Data for review START
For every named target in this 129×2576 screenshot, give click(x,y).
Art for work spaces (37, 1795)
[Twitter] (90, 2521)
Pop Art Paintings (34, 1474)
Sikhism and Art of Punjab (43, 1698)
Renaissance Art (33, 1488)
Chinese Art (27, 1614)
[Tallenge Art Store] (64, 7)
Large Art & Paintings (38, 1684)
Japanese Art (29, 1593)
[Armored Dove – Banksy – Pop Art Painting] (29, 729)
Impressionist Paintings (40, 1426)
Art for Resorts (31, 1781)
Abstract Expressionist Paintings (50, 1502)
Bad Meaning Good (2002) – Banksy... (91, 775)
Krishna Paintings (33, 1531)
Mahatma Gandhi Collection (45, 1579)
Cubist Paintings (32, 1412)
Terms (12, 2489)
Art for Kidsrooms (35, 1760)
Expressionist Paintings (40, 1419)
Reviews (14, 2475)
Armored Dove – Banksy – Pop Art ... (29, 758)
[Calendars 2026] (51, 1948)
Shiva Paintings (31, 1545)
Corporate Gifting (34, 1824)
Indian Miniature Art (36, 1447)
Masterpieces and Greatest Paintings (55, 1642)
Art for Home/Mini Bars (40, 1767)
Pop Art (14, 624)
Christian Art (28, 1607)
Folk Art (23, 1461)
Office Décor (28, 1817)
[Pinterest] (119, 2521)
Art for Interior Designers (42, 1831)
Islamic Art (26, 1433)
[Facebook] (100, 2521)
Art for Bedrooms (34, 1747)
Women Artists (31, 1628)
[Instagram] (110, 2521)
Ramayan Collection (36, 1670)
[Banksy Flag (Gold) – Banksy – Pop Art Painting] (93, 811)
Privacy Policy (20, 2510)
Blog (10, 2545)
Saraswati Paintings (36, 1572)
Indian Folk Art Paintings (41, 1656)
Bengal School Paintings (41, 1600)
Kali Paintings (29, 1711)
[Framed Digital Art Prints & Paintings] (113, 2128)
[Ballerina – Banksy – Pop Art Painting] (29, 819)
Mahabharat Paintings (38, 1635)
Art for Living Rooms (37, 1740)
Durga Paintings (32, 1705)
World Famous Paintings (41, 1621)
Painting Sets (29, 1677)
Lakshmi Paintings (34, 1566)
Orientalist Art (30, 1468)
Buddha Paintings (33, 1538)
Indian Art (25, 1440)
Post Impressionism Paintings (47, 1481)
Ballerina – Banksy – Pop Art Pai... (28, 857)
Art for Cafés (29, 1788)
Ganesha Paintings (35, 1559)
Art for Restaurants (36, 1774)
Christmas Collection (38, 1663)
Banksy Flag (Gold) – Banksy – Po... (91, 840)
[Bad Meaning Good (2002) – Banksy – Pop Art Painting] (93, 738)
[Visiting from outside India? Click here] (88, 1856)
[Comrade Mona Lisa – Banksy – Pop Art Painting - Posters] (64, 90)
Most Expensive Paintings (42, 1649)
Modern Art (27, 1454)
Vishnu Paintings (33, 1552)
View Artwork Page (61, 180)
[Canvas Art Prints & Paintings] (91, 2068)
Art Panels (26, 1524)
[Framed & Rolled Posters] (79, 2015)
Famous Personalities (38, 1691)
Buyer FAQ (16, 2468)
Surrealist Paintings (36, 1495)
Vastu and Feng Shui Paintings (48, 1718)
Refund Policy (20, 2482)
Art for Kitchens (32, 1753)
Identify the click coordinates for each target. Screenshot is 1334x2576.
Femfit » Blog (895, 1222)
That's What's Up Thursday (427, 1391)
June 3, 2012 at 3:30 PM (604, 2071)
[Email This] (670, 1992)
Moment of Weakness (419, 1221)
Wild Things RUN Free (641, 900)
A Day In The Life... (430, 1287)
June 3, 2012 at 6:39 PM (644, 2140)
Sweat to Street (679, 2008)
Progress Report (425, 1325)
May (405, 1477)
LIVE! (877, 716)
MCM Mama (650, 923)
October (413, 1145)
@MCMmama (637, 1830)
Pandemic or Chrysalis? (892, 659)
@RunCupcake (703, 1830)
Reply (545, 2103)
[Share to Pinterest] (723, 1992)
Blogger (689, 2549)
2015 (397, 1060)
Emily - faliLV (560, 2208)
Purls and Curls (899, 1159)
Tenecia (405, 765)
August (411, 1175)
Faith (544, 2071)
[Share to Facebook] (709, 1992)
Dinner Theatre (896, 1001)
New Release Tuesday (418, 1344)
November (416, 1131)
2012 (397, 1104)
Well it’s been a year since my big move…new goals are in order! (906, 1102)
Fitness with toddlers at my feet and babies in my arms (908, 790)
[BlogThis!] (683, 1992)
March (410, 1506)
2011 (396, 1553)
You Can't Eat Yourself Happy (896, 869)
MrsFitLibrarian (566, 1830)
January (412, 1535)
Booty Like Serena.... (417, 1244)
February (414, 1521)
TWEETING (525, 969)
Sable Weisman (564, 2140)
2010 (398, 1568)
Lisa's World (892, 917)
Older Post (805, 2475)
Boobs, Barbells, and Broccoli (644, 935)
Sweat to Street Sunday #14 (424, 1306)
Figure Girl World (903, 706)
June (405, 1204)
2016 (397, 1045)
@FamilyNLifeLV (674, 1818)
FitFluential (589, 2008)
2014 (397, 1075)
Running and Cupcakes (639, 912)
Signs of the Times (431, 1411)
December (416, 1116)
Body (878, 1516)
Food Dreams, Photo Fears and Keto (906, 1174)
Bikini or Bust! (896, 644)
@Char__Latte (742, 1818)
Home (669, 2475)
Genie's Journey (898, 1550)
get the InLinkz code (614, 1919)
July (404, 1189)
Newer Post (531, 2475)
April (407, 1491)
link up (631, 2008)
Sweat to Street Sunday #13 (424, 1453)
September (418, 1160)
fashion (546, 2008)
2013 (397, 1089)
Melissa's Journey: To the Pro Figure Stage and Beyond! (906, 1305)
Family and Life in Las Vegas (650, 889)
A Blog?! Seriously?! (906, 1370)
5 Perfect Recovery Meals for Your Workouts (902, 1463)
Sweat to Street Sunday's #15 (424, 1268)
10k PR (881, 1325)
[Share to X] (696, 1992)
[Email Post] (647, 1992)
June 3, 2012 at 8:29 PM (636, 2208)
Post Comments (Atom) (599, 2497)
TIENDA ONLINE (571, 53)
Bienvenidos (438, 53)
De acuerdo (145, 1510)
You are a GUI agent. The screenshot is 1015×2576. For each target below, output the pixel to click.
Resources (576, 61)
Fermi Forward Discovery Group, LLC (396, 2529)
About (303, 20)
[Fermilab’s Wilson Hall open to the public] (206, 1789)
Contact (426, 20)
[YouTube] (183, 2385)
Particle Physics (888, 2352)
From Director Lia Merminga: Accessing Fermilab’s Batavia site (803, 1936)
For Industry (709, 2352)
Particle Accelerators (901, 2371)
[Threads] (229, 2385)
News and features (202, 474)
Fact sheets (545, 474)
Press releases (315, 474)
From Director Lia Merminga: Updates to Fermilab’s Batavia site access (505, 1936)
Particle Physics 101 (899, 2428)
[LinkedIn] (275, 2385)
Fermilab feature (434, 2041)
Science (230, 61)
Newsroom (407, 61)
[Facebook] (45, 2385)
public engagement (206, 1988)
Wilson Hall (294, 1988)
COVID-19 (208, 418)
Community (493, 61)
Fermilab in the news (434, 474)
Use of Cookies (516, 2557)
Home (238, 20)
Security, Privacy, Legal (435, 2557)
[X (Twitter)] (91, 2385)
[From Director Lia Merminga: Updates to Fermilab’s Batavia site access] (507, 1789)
Data for review END
• Exercise requirements:
From the data above, copy each line that holds "Fermilab".

• Completed task:
[Fermilab’s Wilson Hall open to the public] (206, 1789)
From Director Lia Merminga: Accessing Fermilab’s Batavia site (803, 1936)
From Director Lia Merminga: Updates to Fermilab’s Batavia site access (505, 1936)
Fermilab feature (434, 2041)
Fermilab in the news (434, 474)
[From Director Lia Merminga: Updates to Fermilab’s Batavia site access] (507, 1789)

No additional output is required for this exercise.